New Sewers of Estark wording:
Choose target creature. If it's attacking, it's unblockable this turn. If it's blocking, prevent all combat damage that would be dealt this combat by it and each creature it's blocking.


This rule covers the case where replacement and prevention effects result in multiple card draws. It makes the timing of handling such cases clear, putting the card draws after any parts of the original event that aren't replaced. However, this should really apply to effects that result in a single card draw also, so this rule is being tweaked accordingly.


Fixed a typo in the first sentence. "Opponent's" becomes "opponents."


This rule covers enters-the-battlefield replacement effects that also move other objects to new zones, such as the ones created by Sutured Ghoul's ability or devour. There are now two subrules, the first saying you can't have the object entering the battlefield go to another zone when applying such a replacement effect (aka Sutured Ghoul can't exile itself when entering the battlefield from a graveyard). The second says that you can only choose to move an object to a new zone once when applying such effects (aka You can't sacrifice the same creature to multiple devour abilities if your Planechase game is on Jund).

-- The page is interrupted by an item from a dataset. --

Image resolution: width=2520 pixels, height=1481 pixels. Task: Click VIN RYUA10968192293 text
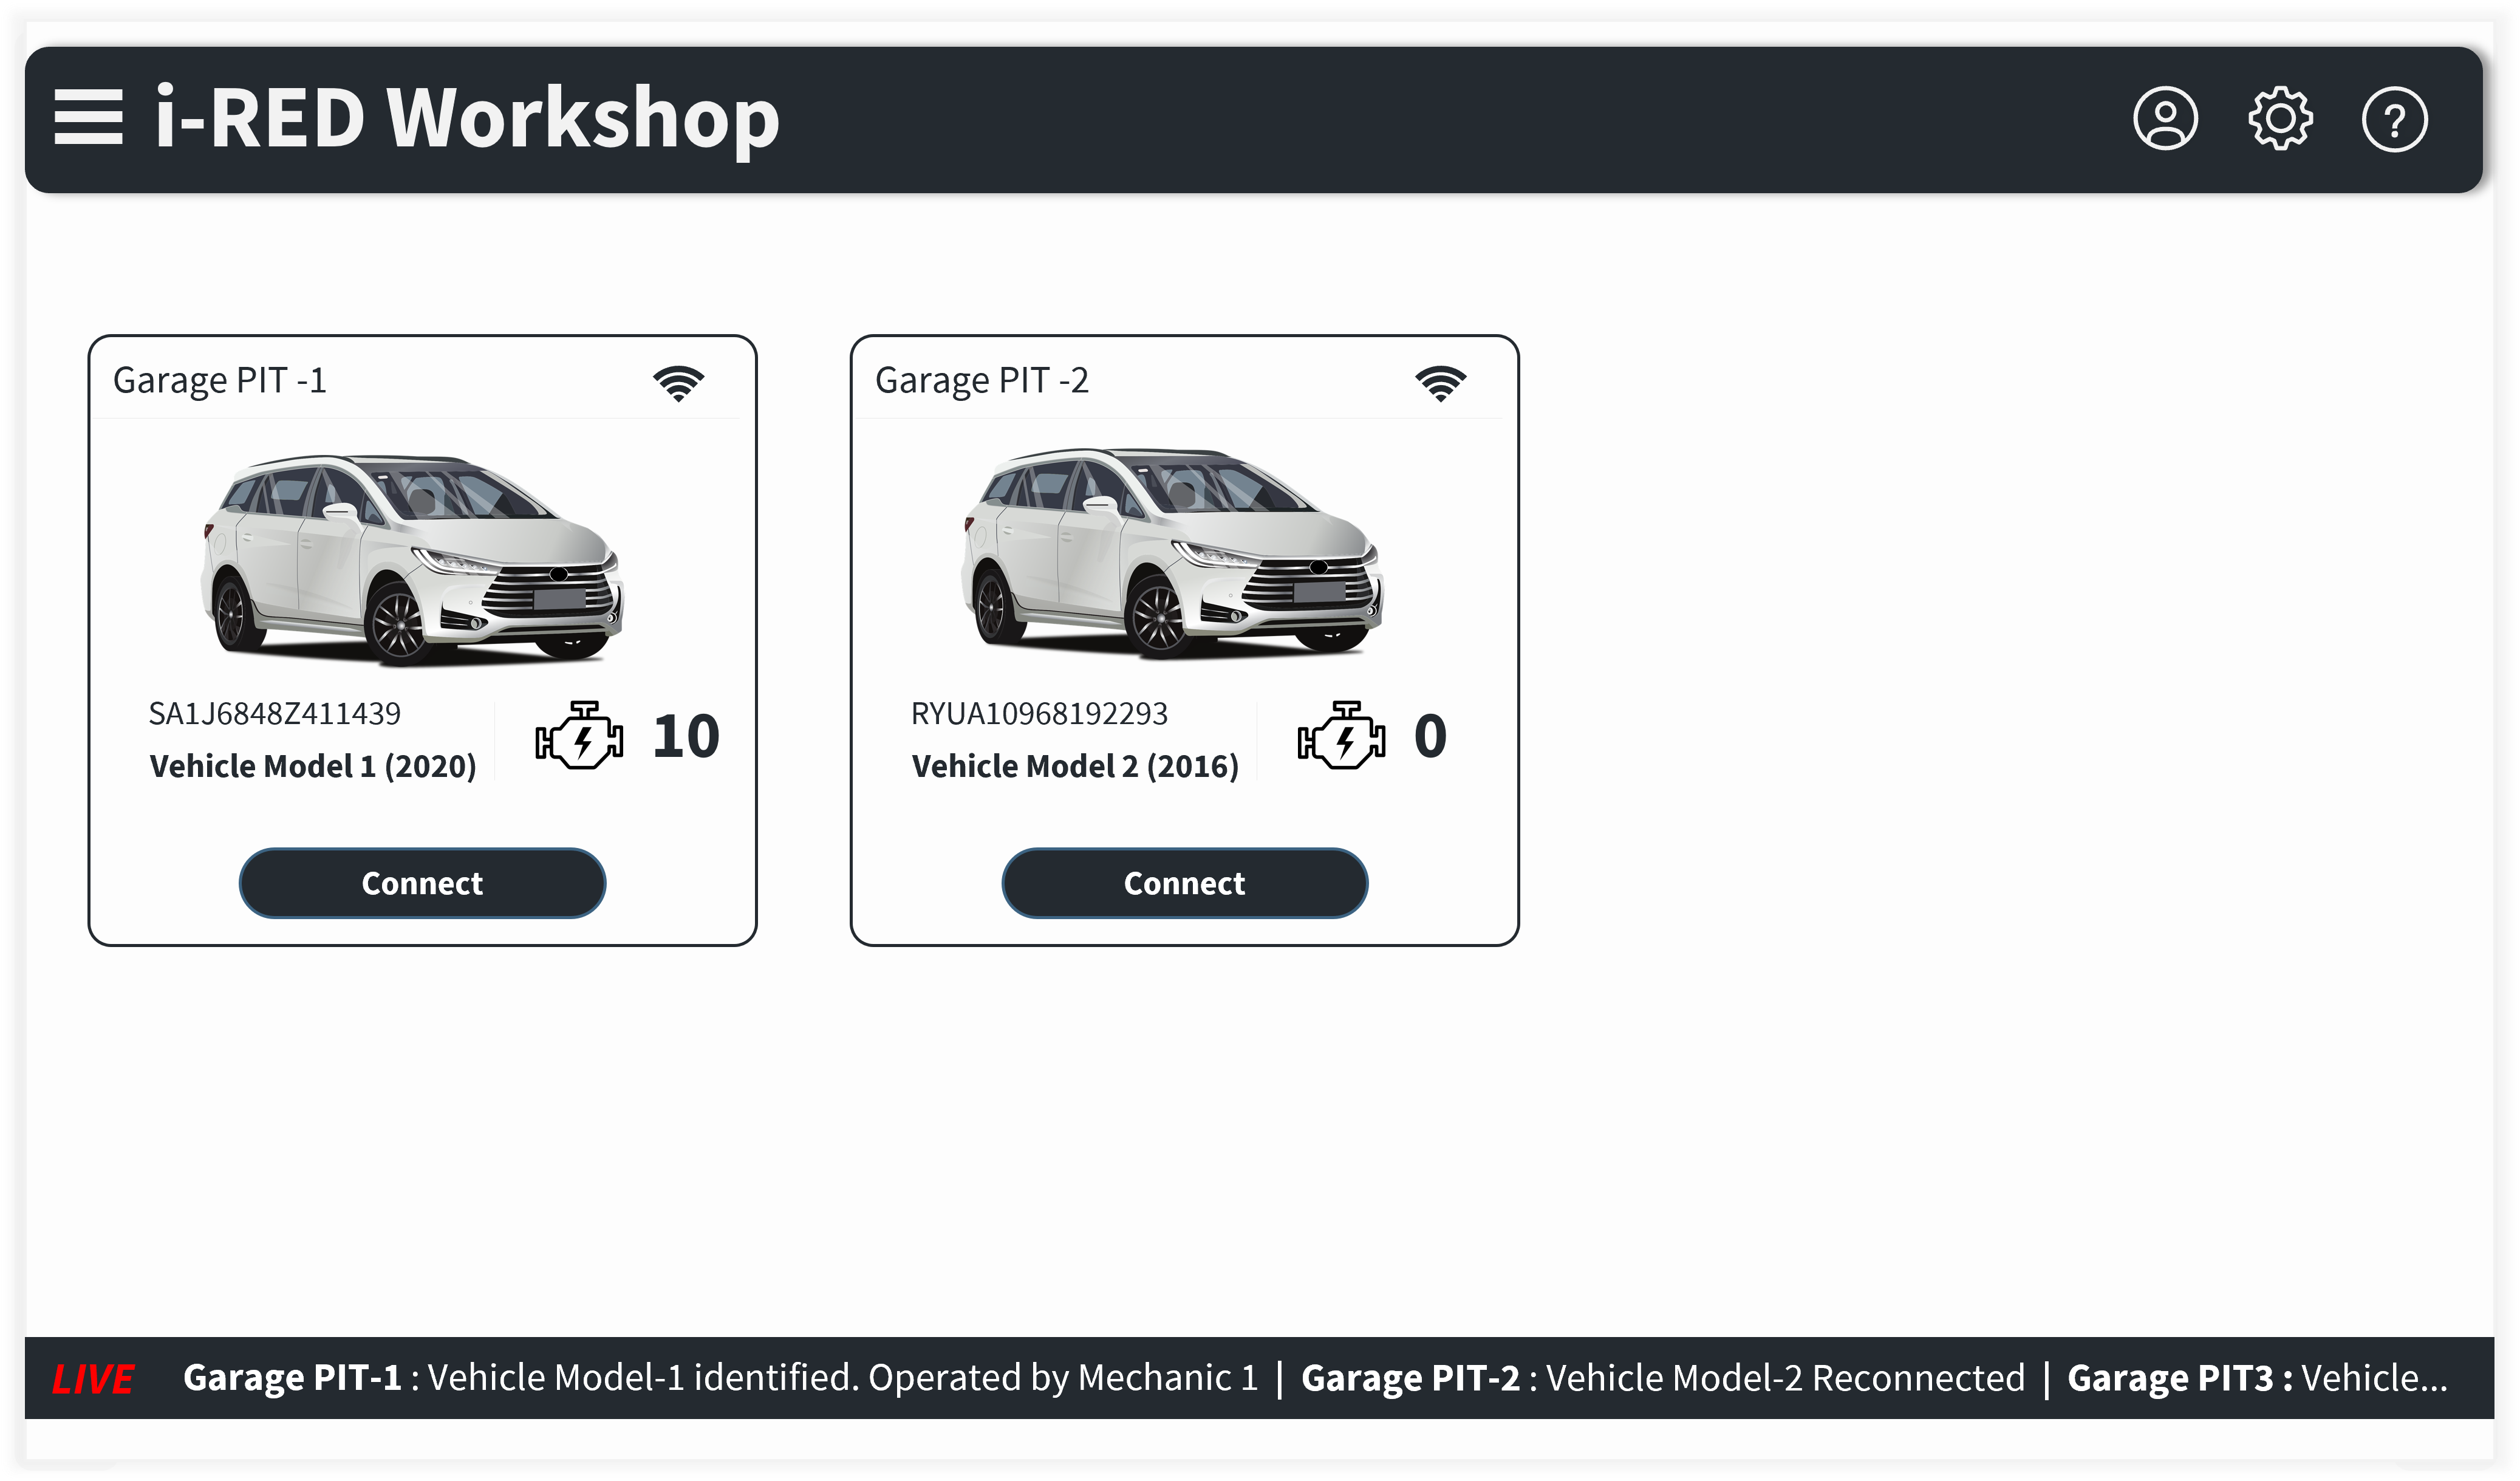coord(1038,714)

This rule covers damage that can't be prevented and how damage prevention shields still are applied to such damage, even though those shields won't actually prevent damage. Now, rule 615.7 makes it clear that a damage prevention shield is reduced by actually preventing damage, not just by the act of applying that shield. So, I'm adding a clarification to rule 615.11 that says your existing damage prevention shields will be intact even after you're dealt damage by Malignus, for example.

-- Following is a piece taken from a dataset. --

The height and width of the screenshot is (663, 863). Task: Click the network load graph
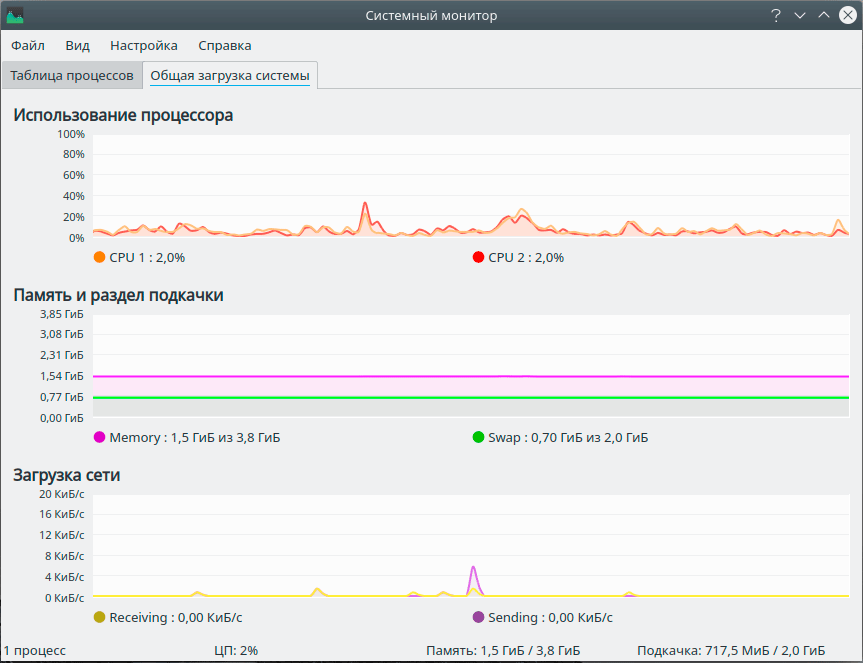(x=471, y=546)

Fixed a typo. "Replacements effects" becomes "replacement effects."


Fixed a typo. "The plane card or that's turned face up" becomes "the plane card that's turned face up."


Fixed the same typo that appeared in rule 507.1.


This rule deals with the casting of split cards. I added a sentence saying that only the half you intend to cast is evaluated to see if it can be cast. This matters if one half can't be cast (due to Iona, Shield of Emeria, for example) but the other can. Although it's clear that only one half is considered to be put on the stack, it wasn't clear what characteristics you looked at in the first place to determine whether you could cast either half at all.